Tell us about the layout of the theatre. Describe, if you were sitting in the theatre now, describe it to us.
“If I remember it, we had the cow stalls and for the life of me I can't work out… the cow stalls are sort of stalls… and at a theatre you want to sit and look down and I don't know how you work with cow stalls in the theatre. If I was to take you to the theatre now it would actually be in one of the bars here. The whole complex has embraced the house and the bars so… and the restaurant complex, so there was a complex of buildings which hadn't… they'd been rebuilt because they'd been burnt down but the basic fabric of the building is still here. Coming up today for this interview, I was looking at it and you could see, yes, this is the house and there's the byre, but the area round about it you don't, you don't know where you are because you're in the middle of a housing area whereas before it was up a dark lane at night. It was a lovely lane during the day and one of the problems was getting people at night up this dark lane which was not part of East Kilbride then. It was on the way to the village of Auldhouse. So I wouldn't… you would have difficulty recognising its environs but you would recognise completely the building. It's been well-restored”.
What's your happiest memory of the place?
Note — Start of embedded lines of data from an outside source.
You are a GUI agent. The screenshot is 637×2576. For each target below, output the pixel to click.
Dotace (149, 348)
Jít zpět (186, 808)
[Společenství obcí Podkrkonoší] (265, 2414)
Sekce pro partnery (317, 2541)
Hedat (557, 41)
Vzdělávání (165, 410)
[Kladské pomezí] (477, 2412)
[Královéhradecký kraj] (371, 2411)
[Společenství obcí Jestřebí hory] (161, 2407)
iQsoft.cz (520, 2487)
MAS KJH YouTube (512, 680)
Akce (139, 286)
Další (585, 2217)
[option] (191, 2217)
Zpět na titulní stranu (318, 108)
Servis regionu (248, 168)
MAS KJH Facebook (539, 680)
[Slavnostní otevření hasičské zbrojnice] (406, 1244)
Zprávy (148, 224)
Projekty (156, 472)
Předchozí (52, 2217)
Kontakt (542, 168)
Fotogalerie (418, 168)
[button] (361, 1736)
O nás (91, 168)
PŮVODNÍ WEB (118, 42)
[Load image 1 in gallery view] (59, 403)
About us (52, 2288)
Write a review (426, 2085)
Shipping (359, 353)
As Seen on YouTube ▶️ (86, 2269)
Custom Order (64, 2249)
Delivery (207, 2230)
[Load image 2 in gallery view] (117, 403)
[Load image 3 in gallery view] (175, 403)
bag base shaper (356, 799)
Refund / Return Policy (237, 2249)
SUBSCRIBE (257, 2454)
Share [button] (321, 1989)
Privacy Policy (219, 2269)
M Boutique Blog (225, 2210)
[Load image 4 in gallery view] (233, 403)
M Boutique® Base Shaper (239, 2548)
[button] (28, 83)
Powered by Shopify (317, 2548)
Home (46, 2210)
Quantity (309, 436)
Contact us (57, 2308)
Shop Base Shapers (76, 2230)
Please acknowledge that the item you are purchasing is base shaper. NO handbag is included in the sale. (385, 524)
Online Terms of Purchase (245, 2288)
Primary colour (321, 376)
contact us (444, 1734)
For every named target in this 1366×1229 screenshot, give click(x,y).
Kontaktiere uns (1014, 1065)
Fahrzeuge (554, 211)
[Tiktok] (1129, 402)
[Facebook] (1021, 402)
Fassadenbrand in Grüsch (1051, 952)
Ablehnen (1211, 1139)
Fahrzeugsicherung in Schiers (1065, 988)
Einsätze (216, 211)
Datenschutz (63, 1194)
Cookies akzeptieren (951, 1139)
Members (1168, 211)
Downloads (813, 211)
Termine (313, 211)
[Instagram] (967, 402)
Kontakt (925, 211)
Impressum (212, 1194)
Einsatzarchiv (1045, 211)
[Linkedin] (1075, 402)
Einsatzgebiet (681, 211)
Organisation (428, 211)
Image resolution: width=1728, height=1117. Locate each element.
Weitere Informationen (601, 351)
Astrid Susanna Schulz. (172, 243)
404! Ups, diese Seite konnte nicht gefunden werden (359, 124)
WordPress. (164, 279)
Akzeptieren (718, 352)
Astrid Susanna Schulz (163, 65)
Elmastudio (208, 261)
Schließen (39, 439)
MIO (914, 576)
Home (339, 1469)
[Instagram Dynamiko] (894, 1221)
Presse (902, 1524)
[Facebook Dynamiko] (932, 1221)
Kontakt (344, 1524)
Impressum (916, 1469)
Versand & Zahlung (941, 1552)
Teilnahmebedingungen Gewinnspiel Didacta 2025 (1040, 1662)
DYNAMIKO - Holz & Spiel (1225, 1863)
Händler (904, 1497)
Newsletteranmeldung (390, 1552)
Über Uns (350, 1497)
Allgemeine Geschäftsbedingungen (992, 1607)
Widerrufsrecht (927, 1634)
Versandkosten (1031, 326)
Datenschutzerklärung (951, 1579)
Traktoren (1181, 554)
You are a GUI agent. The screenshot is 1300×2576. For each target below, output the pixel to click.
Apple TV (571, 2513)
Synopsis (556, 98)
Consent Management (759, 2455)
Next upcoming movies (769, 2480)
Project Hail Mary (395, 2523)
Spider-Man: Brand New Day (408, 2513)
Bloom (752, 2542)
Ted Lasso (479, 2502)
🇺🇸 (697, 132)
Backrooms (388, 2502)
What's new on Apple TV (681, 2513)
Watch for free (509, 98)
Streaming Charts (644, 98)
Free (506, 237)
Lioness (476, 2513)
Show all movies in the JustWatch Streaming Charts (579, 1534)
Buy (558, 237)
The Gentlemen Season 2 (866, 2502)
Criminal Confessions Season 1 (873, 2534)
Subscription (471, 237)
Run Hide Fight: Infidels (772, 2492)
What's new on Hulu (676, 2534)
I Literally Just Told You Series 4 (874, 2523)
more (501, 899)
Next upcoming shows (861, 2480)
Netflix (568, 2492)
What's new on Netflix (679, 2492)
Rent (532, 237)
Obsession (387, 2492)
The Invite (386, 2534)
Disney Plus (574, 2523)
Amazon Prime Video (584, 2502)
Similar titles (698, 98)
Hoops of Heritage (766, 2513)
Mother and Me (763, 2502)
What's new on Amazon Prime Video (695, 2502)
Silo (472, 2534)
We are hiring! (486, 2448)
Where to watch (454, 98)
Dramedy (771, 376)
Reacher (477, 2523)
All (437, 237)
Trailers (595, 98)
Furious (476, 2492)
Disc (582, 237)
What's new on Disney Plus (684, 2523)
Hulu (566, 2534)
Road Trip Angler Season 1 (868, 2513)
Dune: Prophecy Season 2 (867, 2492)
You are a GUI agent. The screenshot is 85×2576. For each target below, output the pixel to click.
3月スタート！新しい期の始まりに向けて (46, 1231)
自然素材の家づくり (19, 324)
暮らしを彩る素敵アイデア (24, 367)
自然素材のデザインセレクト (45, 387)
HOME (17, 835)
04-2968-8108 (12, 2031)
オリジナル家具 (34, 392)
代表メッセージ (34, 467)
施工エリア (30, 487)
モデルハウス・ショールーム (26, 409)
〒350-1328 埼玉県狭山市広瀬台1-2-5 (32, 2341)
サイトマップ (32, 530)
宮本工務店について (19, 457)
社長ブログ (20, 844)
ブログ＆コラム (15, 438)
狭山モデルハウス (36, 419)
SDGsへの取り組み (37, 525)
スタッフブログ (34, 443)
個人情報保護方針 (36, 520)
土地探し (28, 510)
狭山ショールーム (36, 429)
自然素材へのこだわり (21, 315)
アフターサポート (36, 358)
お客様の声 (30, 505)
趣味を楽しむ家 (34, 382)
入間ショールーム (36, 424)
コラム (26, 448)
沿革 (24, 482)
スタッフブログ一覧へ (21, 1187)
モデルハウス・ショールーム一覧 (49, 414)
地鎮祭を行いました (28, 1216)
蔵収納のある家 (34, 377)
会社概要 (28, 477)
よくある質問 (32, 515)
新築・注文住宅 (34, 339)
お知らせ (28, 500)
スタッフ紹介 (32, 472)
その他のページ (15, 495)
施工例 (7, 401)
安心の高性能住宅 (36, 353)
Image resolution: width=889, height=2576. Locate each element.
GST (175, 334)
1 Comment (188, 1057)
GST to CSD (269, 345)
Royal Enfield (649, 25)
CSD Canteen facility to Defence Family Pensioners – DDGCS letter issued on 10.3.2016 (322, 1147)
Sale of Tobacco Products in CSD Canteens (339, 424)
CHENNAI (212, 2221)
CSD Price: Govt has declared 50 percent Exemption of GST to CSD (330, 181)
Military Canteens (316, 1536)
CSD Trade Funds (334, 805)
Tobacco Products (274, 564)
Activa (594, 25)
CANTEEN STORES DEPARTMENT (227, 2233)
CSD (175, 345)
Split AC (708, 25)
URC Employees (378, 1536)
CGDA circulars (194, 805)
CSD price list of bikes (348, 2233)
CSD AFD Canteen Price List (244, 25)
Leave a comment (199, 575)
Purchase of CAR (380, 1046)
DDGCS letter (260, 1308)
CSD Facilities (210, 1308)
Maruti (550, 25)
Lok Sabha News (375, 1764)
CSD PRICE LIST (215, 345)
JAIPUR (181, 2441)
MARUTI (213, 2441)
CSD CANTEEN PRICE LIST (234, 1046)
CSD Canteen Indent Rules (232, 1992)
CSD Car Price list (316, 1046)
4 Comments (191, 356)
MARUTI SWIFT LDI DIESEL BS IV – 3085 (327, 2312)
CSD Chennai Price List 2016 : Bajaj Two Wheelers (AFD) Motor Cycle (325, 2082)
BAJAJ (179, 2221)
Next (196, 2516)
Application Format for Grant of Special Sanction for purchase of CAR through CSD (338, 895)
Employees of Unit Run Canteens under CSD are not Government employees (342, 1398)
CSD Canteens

“I've got several happy memories. One is to meet a couple who we're still best friends with and we met them on the first night at the madrigal singing. And we wouldn't have met them otherwise and they're still folk singers and they're still singers, she's a singer with SNO and they do fiddle music and they do all, they do all similar things but they've moved on as well to do a wide range of things. Em, so that, that's one happy memory. Another happy memory is it was just such good fun and it was… I love experimental theatre. I don't like… don't like's not the word but I much prefer theatre where you don't have a lot of sets. I like just to focus on the actors. Whether it was singing in opera or theatre I love the interplay between human beings without a lot of sets and background or some very... and the stone walls of the barns were great. I'm also a painter, I love stone walls in general, eh… I've got a stone wall in my garden which goes back 200 years, I just love stone. So the whole, the whole context of the place suited me psychologically”.
What was the big attraction then of the place?
“The attraction was a small group of people who were like-minded and wanted to try new things. Em… I'm not a person that goes to the theatre regularly to see standard plays. I only really… I've been interested in the theatre when they're doing things that are surprising or challenging me in some way”.